The survey was released on Thursday, at the beginning of a two-day meeting of the Business Council’s CEO members at a resort in this Florida beach town, located north of Miami.
The group meets twice a year for what are reportedly free-wheeling explorations of current business issues featuring panels of executives, policymakers and academics. The events are closed to the media, although reporters show up anyway for a chance to interview the CEOs between sessions.
The focus of this get-together is jobs and the economy.

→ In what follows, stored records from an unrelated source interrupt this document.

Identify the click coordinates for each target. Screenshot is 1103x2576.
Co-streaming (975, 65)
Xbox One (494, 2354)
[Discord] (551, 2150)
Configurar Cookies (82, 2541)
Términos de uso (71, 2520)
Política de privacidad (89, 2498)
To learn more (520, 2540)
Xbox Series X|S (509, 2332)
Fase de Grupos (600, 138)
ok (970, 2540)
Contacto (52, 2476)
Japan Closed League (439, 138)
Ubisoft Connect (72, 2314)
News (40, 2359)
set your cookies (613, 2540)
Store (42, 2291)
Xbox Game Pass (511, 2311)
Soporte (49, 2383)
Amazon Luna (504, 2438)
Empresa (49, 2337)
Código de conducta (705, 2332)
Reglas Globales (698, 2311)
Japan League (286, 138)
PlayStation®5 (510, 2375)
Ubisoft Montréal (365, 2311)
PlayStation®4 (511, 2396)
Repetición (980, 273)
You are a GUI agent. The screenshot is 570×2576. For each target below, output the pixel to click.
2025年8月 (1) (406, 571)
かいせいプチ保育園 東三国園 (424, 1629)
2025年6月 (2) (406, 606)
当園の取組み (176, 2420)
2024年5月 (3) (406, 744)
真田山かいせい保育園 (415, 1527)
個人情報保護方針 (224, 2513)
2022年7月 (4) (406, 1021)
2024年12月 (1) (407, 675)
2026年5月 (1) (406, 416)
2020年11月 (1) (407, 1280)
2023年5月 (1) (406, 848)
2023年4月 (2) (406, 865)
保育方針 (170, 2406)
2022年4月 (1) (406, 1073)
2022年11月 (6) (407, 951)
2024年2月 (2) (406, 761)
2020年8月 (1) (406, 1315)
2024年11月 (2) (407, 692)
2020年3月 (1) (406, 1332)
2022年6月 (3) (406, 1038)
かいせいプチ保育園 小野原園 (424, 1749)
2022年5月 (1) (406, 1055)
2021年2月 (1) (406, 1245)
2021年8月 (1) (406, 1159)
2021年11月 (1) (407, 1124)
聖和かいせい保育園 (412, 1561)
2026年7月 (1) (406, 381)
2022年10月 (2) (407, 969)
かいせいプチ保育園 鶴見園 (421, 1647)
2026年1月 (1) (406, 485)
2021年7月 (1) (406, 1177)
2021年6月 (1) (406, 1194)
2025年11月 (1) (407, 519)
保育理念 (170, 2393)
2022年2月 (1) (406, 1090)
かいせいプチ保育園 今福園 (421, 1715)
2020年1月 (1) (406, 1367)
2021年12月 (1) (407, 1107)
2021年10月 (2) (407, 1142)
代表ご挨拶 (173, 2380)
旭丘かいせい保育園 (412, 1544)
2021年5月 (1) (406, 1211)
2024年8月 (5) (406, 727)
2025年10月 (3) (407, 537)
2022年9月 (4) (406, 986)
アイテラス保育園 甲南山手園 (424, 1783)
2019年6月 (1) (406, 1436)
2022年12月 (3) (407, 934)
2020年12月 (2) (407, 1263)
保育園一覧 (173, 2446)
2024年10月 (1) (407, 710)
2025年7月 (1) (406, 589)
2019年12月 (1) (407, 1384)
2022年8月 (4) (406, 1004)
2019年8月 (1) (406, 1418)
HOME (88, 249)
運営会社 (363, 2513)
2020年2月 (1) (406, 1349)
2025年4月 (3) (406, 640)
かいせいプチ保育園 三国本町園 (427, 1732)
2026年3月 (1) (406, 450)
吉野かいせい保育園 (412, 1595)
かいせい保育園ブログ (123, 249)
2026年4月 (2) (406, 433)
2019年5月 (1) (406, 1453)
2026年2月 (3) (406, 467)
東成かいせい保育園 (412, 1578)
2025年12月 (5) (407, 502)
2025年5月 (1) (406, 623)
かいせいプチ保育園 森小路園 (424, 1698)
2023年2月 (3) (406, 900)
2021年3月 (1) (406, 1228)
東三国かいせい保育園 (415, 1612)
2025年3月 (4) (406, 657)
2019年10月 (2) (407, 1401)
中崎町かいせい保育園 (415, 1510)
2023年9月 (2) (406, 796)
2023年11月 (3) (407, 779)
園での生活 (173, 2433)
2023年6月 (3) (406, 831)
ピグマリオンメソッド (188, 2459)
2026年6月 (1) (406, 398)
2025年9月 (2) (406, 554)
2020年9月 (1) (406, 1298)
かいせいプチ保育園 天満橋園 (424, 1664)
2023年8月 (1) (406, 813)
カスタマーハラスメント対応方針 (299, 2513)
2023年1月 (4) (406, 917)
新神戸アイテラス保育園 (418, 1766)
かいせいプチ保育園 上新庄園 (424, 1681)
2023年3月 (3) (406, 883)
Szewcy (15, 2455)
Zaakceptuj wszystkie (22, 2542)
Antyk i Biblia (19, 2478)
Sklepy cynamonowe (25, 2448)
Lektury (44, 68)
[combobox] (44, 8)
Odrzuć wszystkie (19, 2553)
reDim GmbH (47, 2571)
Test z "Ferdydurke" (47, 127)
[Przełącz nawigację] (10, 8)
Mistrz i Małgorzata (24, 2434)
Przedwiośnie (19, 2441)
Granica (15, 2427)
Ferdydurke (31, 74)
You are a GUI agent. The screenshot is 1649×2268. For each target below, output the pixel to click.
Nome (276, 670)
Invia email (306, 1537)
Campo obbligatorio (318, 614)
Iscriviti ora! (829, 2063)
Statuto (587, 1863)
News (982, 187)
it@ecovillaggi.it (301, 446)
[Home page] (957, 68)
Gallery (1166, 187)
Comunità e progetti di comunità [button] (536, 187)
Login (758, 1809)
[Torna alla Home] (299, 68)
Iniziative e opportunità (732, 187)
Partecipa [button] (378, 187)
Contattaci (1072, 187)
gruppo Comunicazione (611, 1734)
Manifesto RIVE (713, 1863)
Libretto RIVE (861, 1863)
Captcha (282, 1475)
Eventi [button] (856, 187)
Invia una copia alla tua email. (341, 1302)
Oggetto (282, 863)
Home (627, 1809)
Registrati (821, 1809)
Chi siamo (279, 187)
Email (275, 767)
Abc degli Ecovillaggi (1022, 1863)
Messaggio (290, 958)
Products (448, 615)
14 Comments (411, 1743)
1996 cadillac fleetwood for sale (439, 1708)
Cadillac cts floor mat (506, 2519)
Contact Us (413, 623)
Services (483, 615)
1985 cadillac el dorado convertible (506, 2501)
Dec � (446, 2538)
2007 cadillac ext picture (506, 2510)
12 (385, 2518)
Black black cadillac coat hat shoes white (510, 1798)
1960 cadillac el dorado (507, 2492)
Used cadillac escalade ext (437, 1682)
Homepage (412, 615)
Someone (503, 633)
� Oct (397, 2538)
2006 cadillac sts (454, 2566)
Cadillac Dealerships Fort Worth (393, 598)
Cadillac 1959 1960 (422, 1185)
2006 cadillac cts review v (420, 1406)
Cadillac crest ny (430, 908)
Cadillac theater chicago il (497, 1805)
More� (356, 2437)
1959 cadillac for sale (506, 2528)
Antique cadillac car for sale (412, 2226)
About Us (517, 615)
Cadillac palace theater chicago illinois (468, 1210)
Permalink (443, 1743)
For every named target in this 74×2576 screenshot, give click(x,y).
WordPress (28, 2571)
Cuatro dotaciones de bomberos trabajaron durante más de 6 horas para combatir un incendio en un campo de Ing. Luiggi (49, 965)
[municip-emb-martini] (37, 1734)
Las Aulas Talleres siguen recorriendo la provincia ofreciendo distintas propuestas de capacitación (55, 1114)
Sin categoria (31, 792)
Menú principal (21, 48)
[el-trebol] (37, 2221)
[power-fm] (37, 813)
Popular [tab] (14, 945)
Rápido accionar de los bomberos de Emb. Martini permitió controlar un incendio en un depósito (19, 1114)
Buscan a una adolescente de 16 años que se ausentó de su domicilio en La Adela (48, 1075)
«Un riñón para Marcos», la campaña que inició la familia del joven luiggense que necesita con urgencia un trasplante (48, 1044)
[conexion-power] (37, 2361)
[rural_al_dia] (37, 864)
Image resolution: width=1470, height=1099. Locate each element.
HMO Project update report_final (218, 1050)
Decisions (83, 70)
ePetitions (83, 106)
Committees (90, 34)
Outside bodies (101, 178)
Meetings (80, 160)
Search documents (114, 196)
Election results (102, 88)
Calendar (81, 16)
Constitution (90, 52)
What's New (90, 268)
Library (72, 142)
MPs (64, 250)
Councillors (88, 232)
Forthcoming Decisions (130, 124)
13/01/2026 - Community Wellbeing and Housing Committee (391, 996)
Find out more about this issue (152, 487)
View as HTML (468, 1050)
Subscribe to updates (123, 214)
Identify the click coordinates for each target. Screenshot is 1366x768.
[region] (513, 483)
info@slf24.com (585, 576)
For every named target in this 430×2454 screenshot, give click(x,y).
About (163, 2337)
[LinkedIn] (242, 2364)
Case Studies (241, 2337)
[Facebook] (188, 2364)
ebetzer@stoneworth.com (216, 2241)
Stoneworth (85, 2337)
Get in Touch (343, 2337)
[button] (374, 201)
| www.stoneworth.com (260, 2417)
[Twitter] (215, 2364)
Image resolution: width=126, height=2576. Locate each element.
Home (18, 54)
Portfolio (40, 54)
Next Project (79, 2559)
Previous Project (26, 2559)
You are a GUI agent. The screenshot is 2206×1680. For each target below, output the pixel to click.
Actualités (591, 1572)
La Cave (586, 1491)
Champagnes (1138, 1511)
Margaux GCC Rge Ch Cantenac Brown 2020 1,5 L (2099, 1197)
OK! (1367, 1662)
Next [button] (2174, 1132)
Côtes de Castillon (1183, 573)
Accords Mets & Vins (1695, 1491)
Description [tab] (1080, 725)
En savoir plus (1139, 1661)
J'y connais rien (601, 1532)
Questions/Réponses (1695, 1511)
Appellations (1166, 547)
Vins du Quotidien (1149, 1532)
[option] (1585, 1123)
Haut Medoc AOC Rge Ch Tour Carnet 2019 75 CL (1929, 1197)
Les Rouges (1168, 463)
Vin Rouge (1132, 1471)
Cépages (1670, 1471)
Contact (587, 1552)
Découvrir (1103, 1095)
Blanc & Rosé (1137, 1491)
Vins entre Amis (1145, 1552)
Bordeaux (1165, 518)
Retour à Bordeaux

Scheduled panelists and speakers included Dell Inc DELL.O founder Michael Dell, Verizon Communications (VZ.N) CEO Ivan Seidenberg, Goldman Sachs Group Inc (GS.N) CEO Lloyd Blankfein and Ford Motor Co (F.N) CEO Alan Mulally, as well as White House economic advisor Austan Goolsbee.
Because of a crippling snow storm on the East Coast, however, it is not clear how many of the panelists will actually attend.
In the survey conducted earlier this month, CEOs were asked to forecast where a number of closely watched U.S. economic indicators were headed this year, including the jobless rate and GDP growth.
The overwhelming majority - 74.3 percent - said they believed the unemployment rate would remain above 9.6 percent in 2010.
Little wonder: In the separate question on the survey asking the CEOs where they might bring on new workers, “markets outside the U.S.” was the No. 1 choice.
The reason: Only 6.8 percent of the CEOs surveyed believe the U.S. economy will grow at a rate of 3.1 percent or more in 2010.
But not all overseas markets are looking attractive. While most of the executives say they are bullish on growth prospects in China and the rest of Asia, only 36 percent reported improving conditions in Europe. “These results suggest that the near-term rebound in Europe is not gaining momentum,” the Business Council said.
The Business Council’s membership includes the top executives of over 100 U.S. companies, including nearly every member of the Dow Jones industrial average.